Many people use art as therapy without attending any kind of session and often without even realising they are doing so, myself included. I recently came across an old sketchbook containing drawings from a particularly difficult period in my life. Suggestive symbols of my mental state immediately jumped out at me. At the time they were produced, most likely nonchalantly scribbled whilst waiting for a train, I certainly don’t remember seeing anything insightful in them at all. But years later, now removed from the emotional state I was then caught up in, the subconscious expression of these feelings in artistic form are crystal clear to even the untrained eye. Those who choose or need to use structured sessions require the guidance and support of a therapist or the insight of a psychoanalyst to help them to identify or make sense of the problems they may be having. Subconscious symbolism is not always as easy to spot as mine was, classic mechanisms such as size (eg. tiny child/huge adult) or colour (eg. heavy black scribbles) are just the tip of a visual iceberg, with each person interpreting the world around them differently. Thus the same symbol in one work could have an entirely alternate association in another. There is no definitive language of symbols. The skill of an art therapist lies firstly in their encouragement to ensure the student engages with the process; secondly in their gentle suggestion of certain techniques/subjects they think might be appropriate for each individual client; and thirdly in their ability to both analyse pieces themselves and to guide the artist to interpret the symbolism behind their own works.

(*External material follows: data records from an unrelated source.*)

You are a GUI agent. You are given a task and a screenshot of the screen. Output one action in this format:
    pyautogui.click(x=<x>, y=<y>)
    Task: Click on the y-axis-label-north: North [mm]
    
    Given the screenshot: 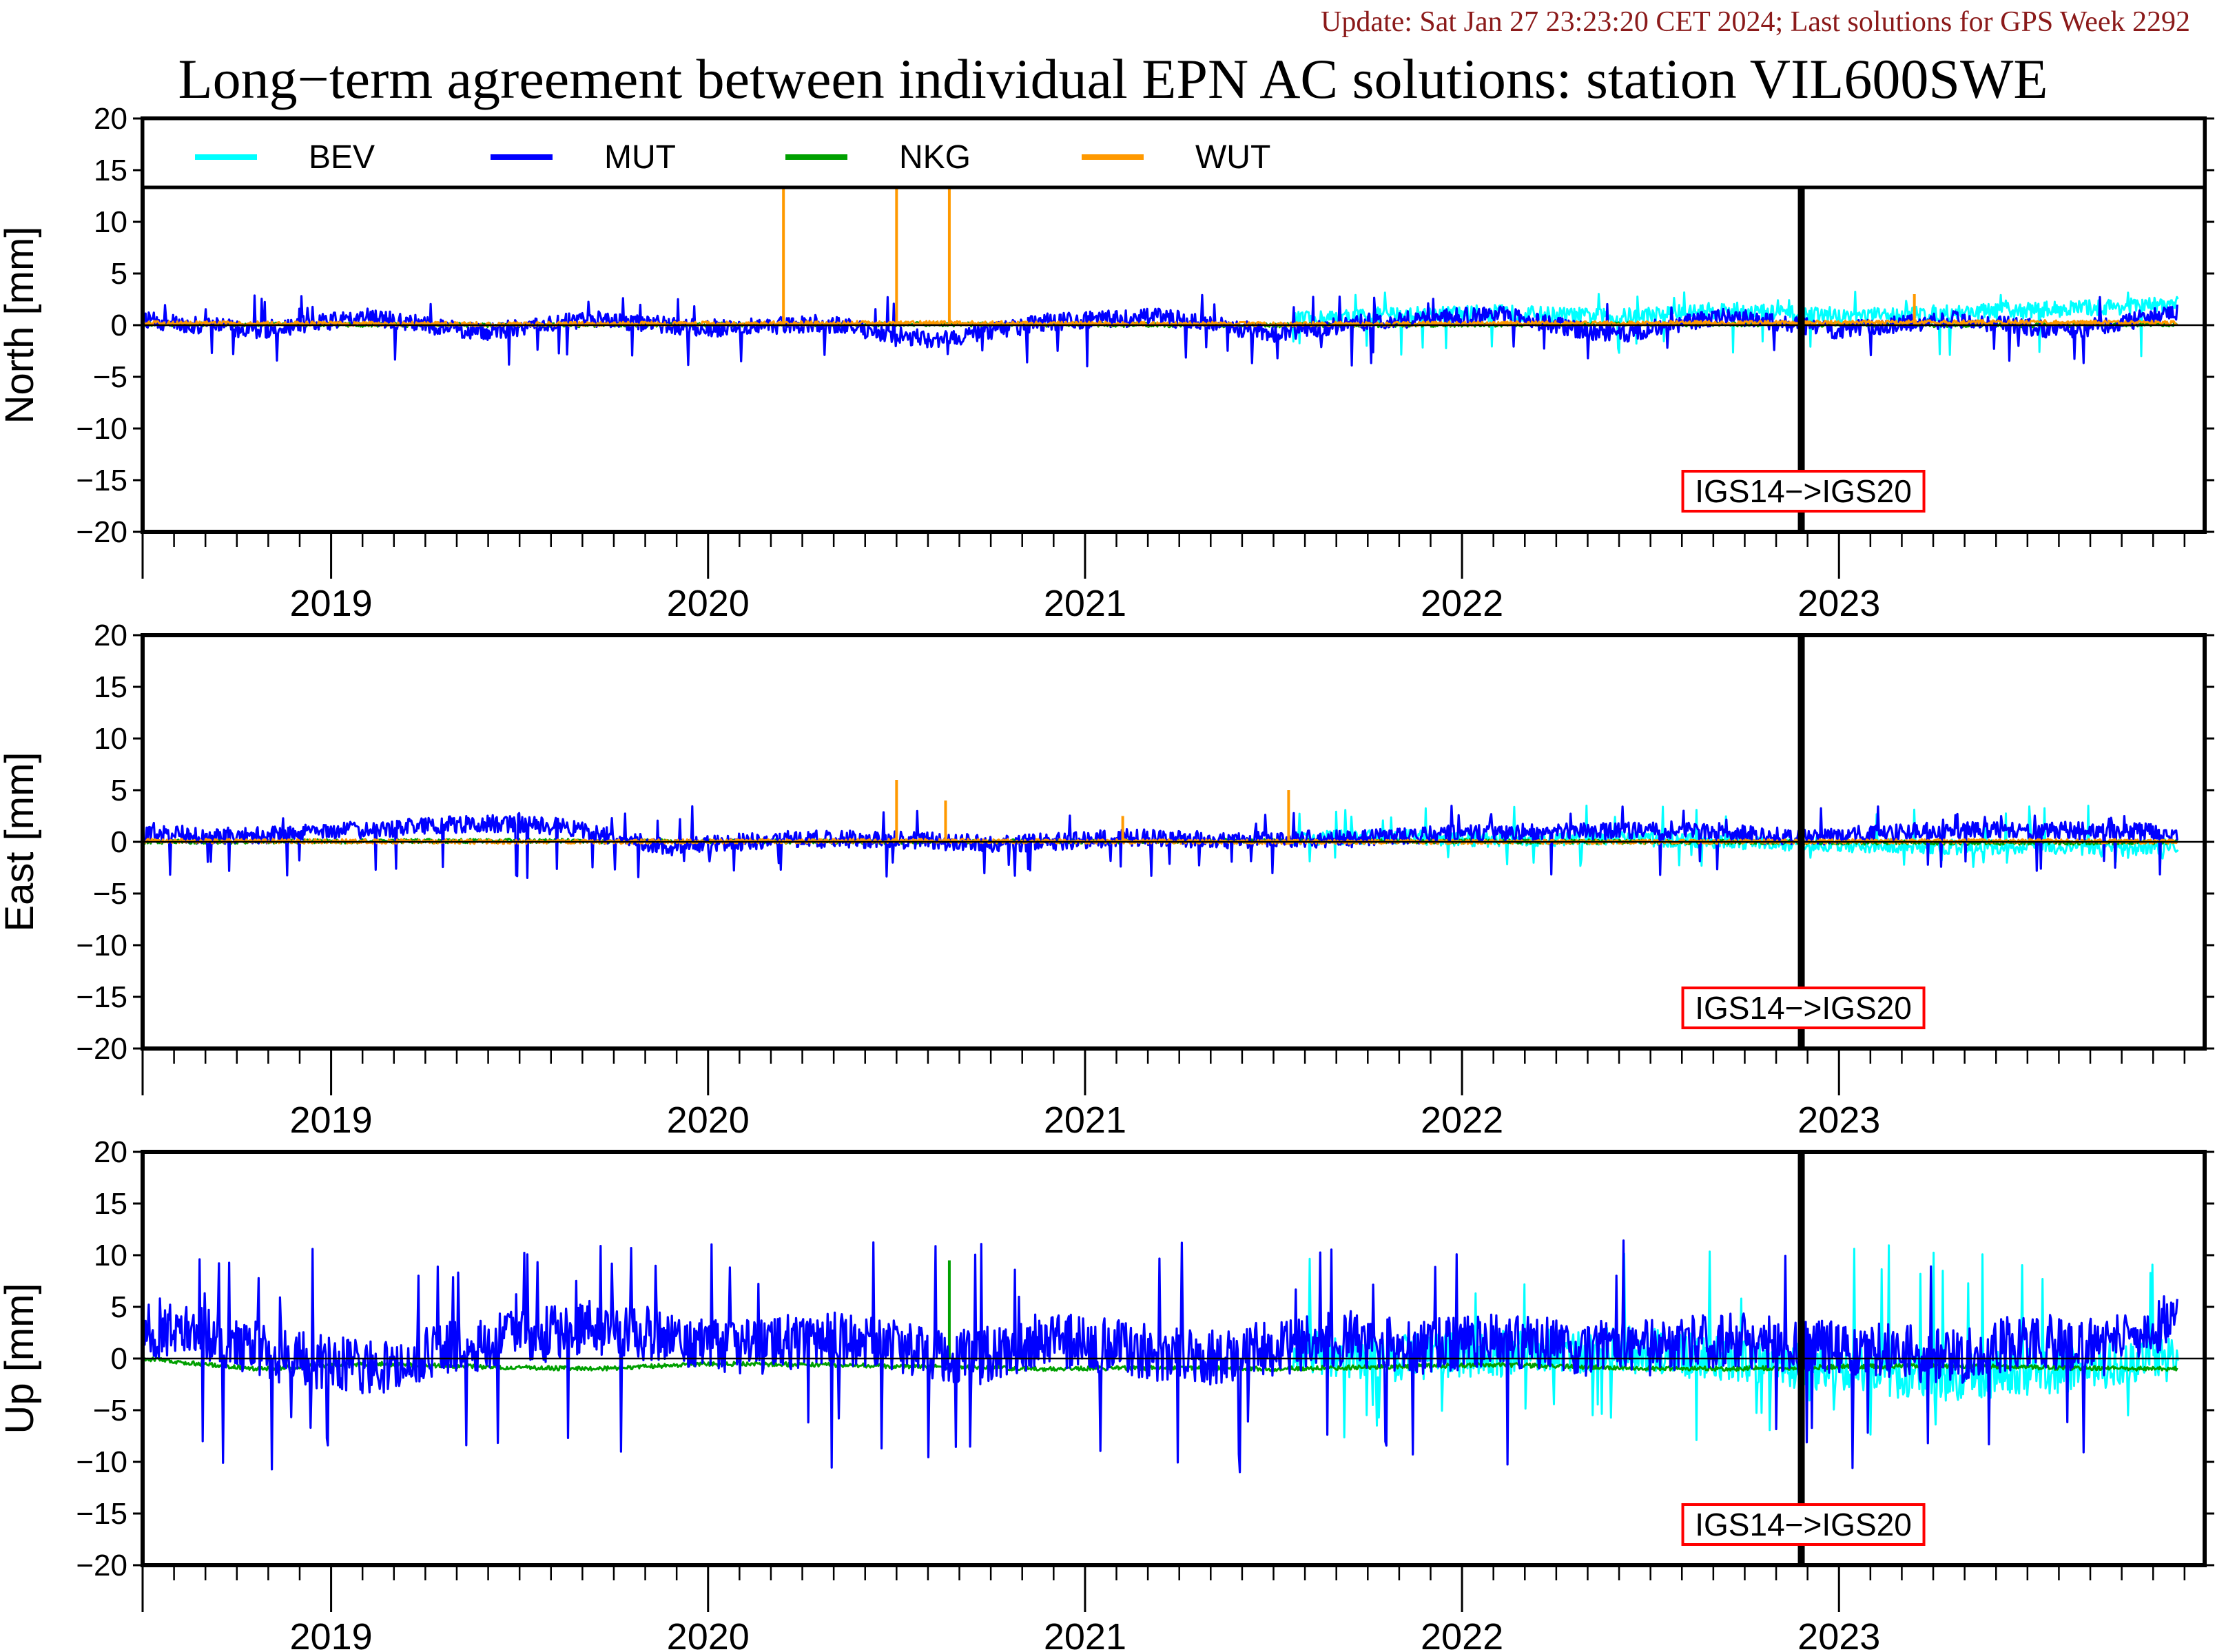 What is the action you would take?
    pyautogui.click(x=21, y=325)
    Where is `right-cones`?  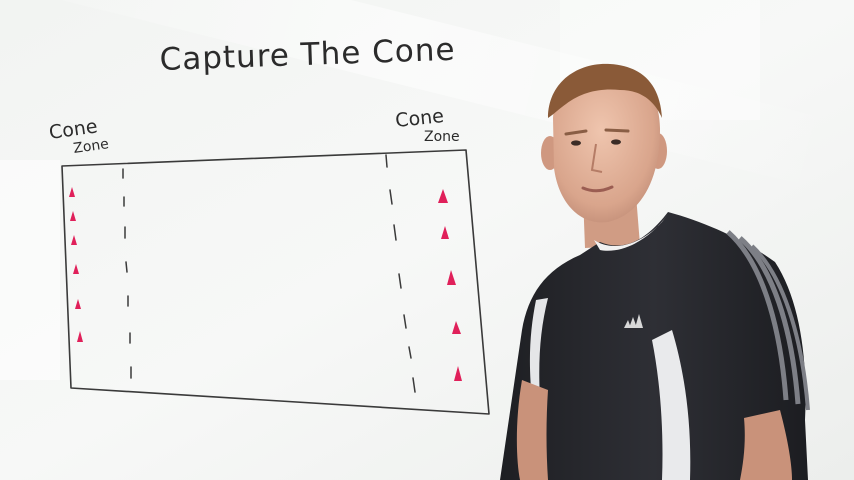 right-cones is located at coordinates (450, 285).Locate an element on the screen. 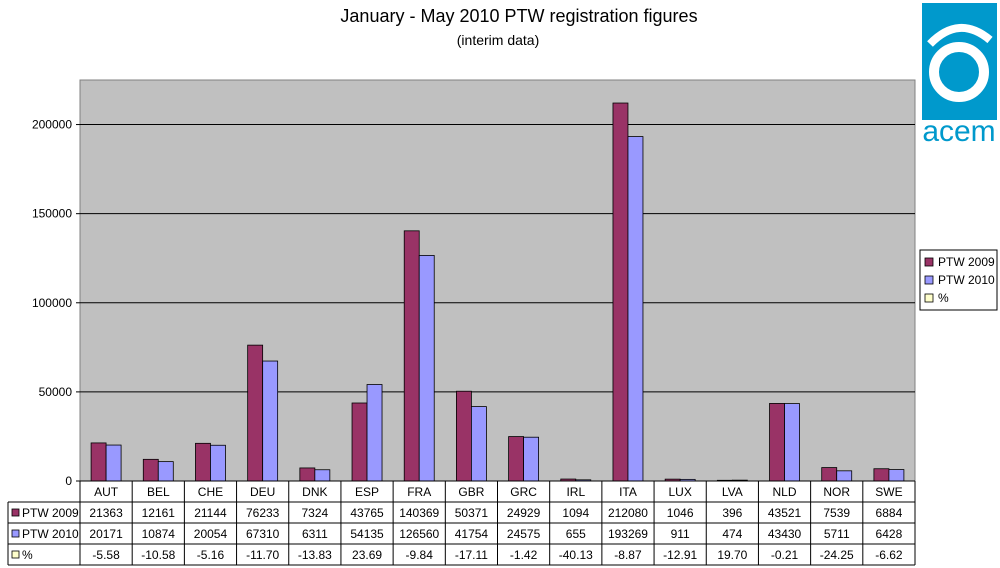 The height and width of the screenshot is (568, 1000). table-cell: 1094 is located at coordinates (576, 513).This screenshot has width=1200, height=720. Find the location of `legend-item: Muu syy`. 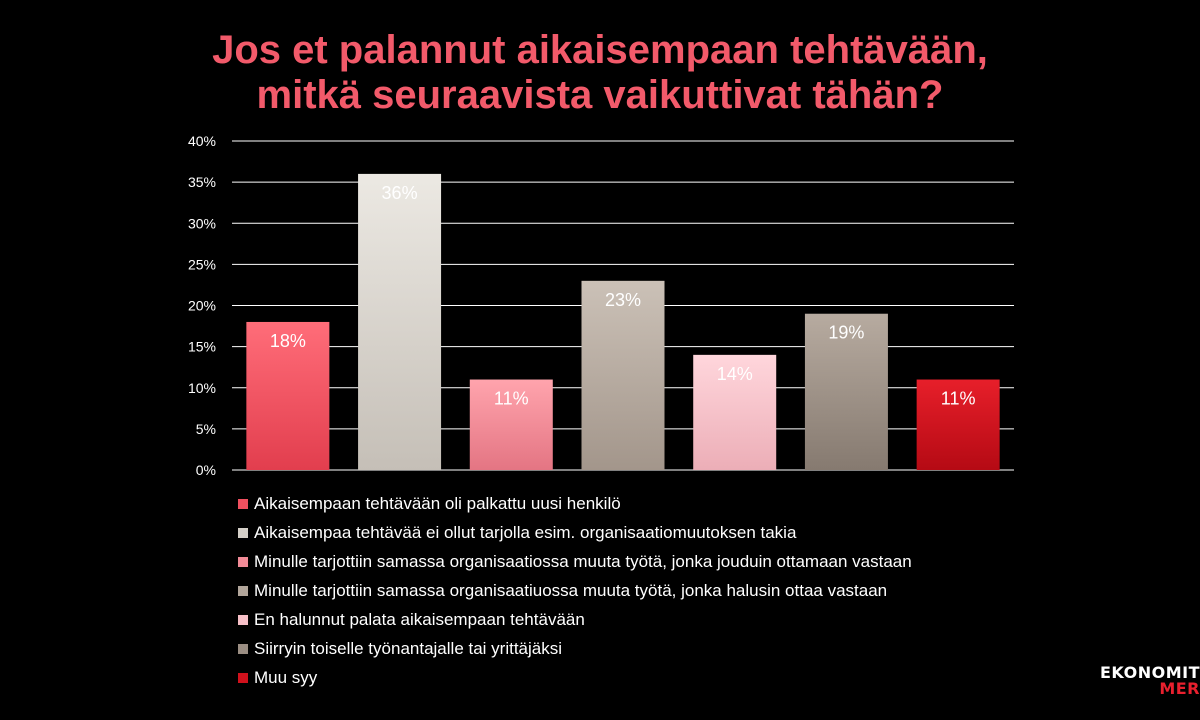

legend-item: Muu syy is located at coordinates (575, 678).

‘It is used with the young and the old, the well and the unwell’
Melanie Stevenson – Art Therapist & Director at ArtTherapy4all
At the Art + Healing exhibition preview last Thursday, showing at Street Gallery in University College London Hospital, I was pleased to see the eclectic mix of patients represented in the huge variety of stories behind the works. I have always believed passionately that art production can benefit every ailment; mental or physical, extreme or seemingly trivial, as well as being useful and enjoyable for those with no obvious problems at all. The Change was created by a patient who was having sessions to help her to deal with going through the menopause; another through a painful divorce, as in Absence and Detachment 1: Where He Lay. Some had been through particularly traumatic experiences; abuse/torture/loss of a loved one, other contributors were art therapists trying to explore their emotional artistic expression, or former patients inspired by their experience to take up art therapy training themselves. The work speaks for itself. Benefiting from the directness of expressive practice it is both fascinating and intensely personal. Not necessarily a stream of consciousness as you may expect, the sudden, passionate expulsion of repressed feeling (although of course some are), but often intricately constructed or crafted, hours of dedication and difficult work coming together to create a resulting piece of art which have, in some cases, literally saved lives.
‘Without Combat Stress and Art Therapy I do not think that I would still be alive today’
Richard Kidgell, Artist, Art therapy client (Combat Stress Veteran)
Art + Healing is on until 5th June at Street Gallery at University College London Hospital opposite Warren Street tube station. The exhibition is supported by a number of organisations including ArtTherapy4All, The Art Therapy Agency, London Art Therapy Centre and University College London Hospital and Arts Centre.